Traditional tales, have the advantage that many of them are already known by our
pupils, so they can understand more easily what they are reading or listening, they can
make use of the transference from the first language (reflected in the article 9 of the
Decree 111/2007). On the other hand, modern tales are more deeply connected with
children's interests and characteristics today. J. Brewster (1992, The Primary English
Teacher's Guide) finds very appropriate to use stories with animals as main characters
(Beatrix Potter, The tale of Peter Rabbit) or common people (as in Postman Pat, also on
TV) or with main characters that are familiar elements of our civilisation (Thomas, the
Tank Engine) He also recommends tales where the stories take place in a typical English
settings ( A.A Milne's Winnie the Pooh 1926)
Among all the important literatures in the world, the English one is, perhaps, the only
one that is really complete, as it is the only that embraces all the epochs since the

Middle Ages and all the genres including novels, tales and poetry especially written
from young and very young learners.
Let us make an overview on British Children's Literature grouping the works by
- 15th century: W. Caxton translations of French fables were very popular
- 16th century: Chapbooks (popular ballads, stories...) illustrated with pictures,
constitute a good source for texts for the FLC
- 17th century: In this century religious and didactic books predominated in England.
Literature as fun or entertainment was considered as sin. A classical of this period is A
book of boys and girls, written by John Bunyan in 1688.
- The 18th and 19th centuries provide a very good examples to be used in the FLC
including some non-English speaking authors (such as Jules Verne) In the 18th century,
thanks to the influence of the ideas of philosophers such as John Locke or J.J. Rousseau,
children started to be considered as individual with their own characteristics, different
from adults, deserving specific attention and treatment.
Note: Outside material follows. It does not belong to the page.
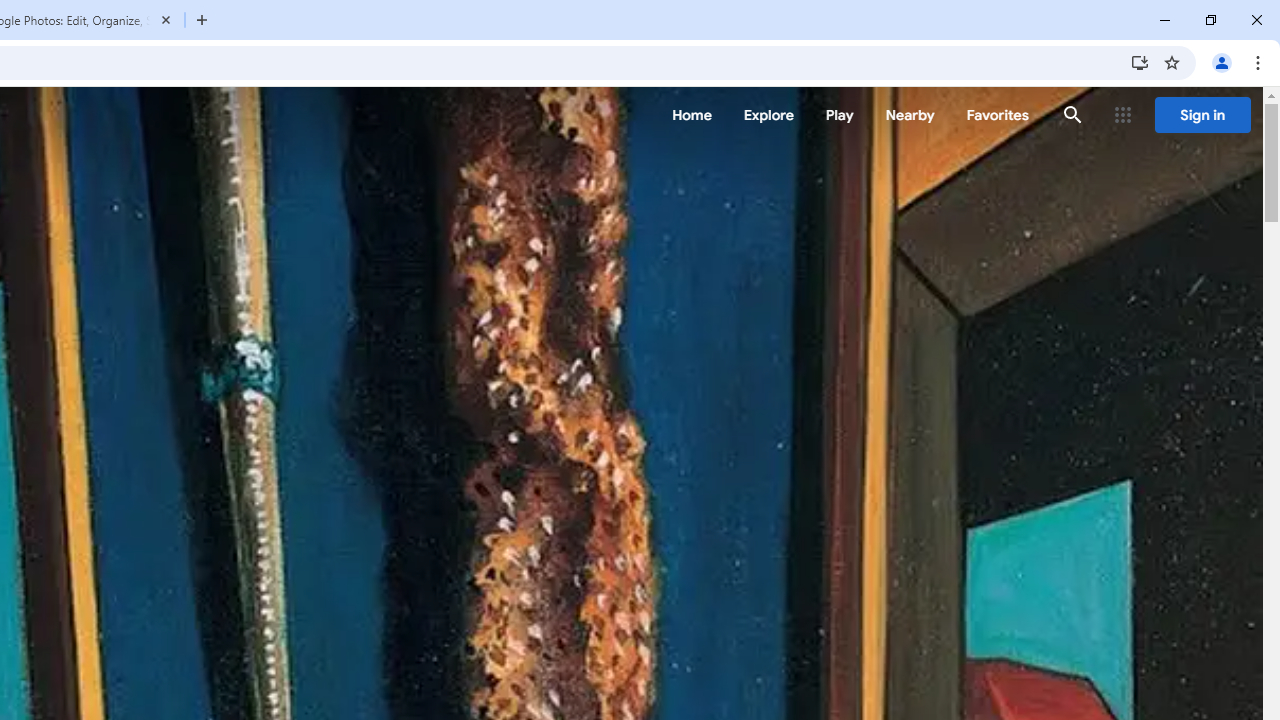  What do you see at coordinates (1171, 61) in the screenshot?
I see `'Bookmark this tab'` at bounding box center [1171, 61].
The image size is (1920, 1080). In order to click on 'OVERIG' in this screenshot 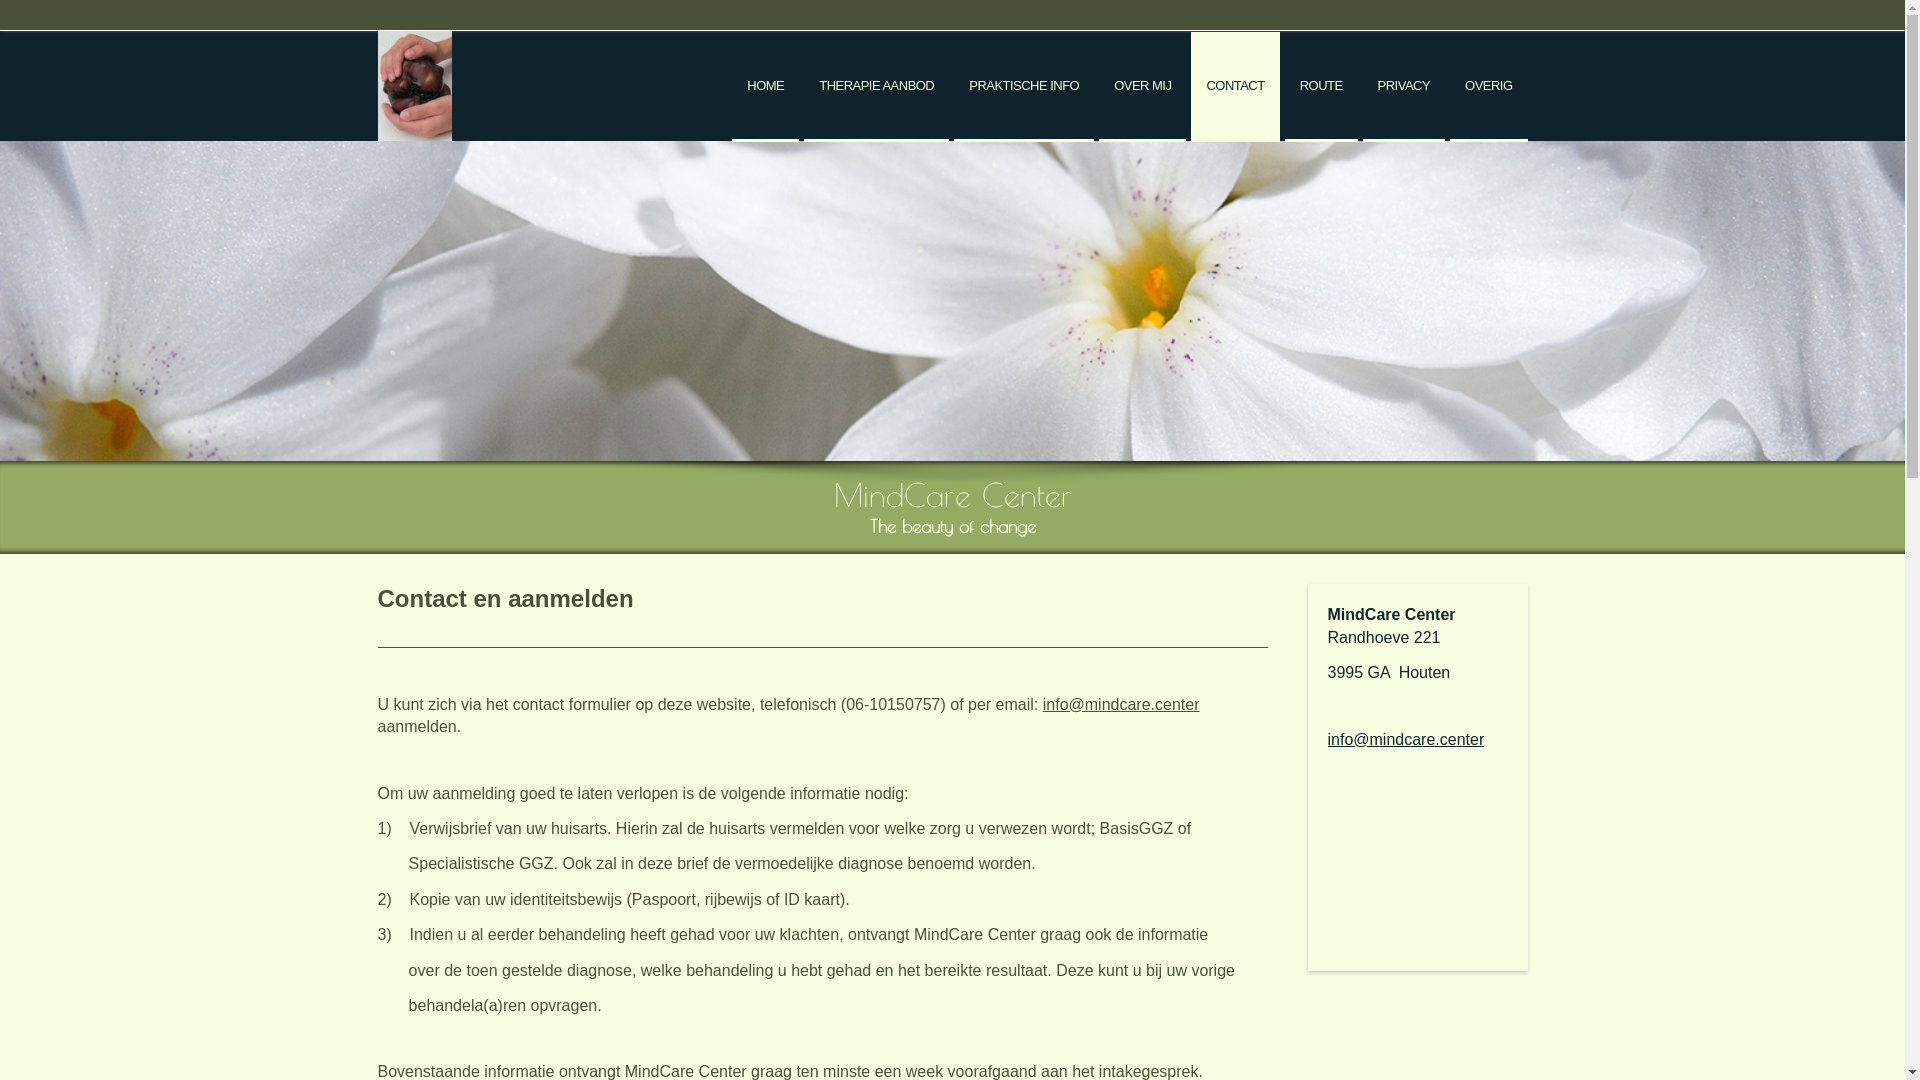, I will do `click(1449, 86)`.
In the 19th century, the romantic
spirit also determined the writing of many books appropriate for their use in the FLC
(such as Little Women Louisa May Alcott, 1868).
We can present a list of basic classical literature which does not intend to be exhaustive
but constitutes a good sample of the tales and stories which we can use at the classroom
always after and adaptation.
1- Fenimore Cooper's "The last of the Mohicans" (1826)
2- Herman Melville's "Moby Dick" ( 1851)
3- Robert Louis Stevenson "Treasure Island" (1883) "Dr Jekyll and Mr. Hyde" (1886) "
Kidnapped" (1886)
4- Charles Dickens "A tale of two cities" (1859) "Oliver Twist" (1839) "David
Copperfield" (1850) " A Christmas Carol" ( 1843)
5- Mark Twain's "A Connecticut Yankee in King Arthur's Court", "The Adventures of
Tom Sawyer" (1876) "Huckleberry Finn"(1885).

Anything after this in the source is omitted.